**Task details**
Below is a listing. Quote from it, exactly, the lines from the one containing "You are a GUI" down to the one containing "Screen dimensions: 1192x914", both ends included, and nothing else.

**Available records**
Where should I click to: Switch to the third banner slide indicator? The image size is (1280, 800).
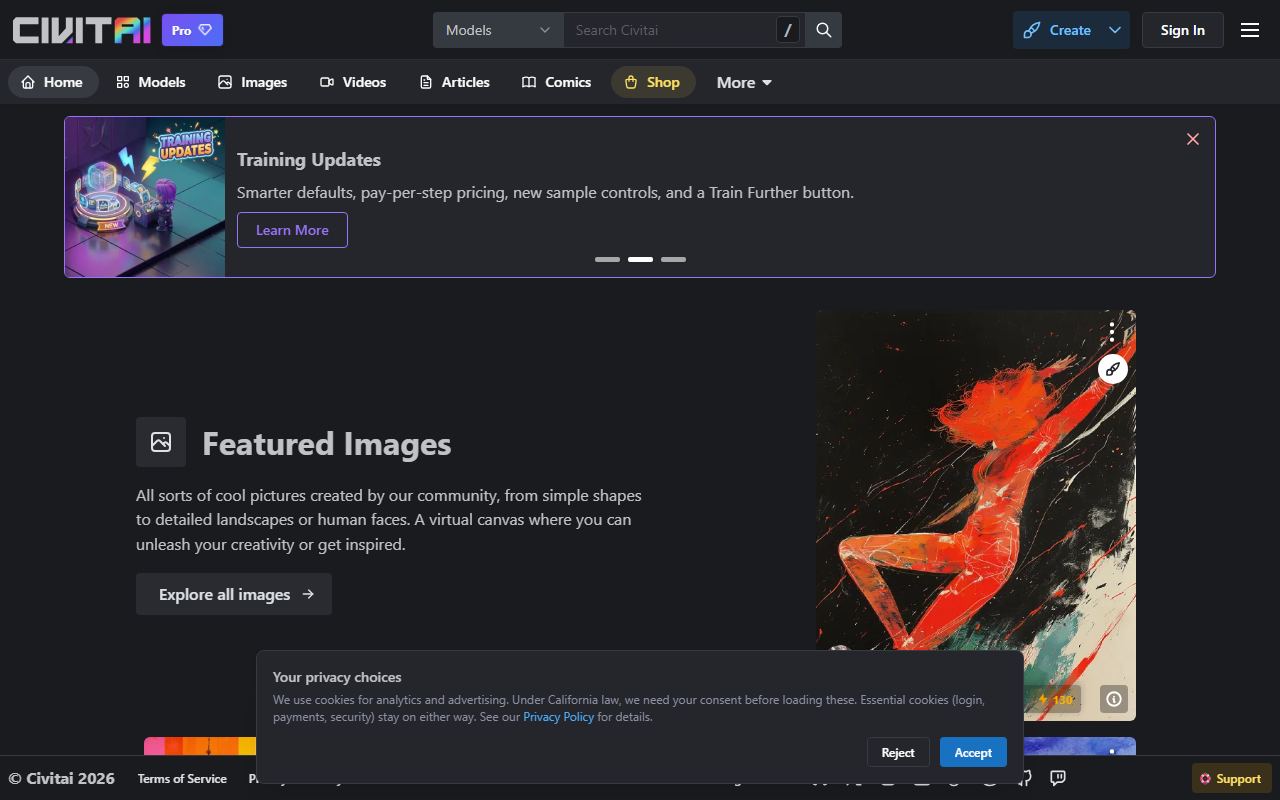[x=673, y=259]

---

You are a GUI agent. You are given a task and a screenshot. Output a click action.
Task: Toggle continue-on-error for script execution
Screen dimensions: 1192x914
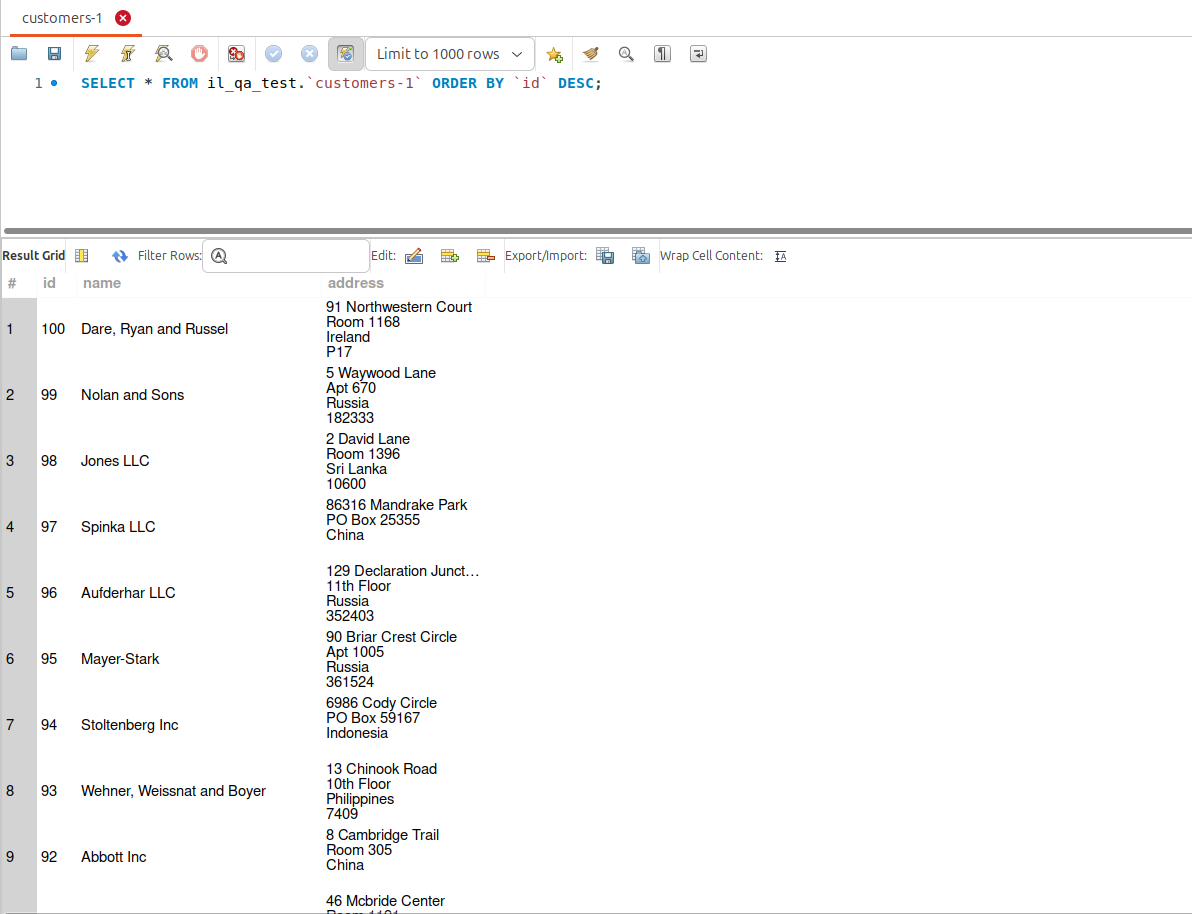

**Written solution**
You are a GUI agent. You are given a task and a screenshot. Output a click action.
Task: Toggle continue-on-error for script execution
Screen dimensions: 1192x914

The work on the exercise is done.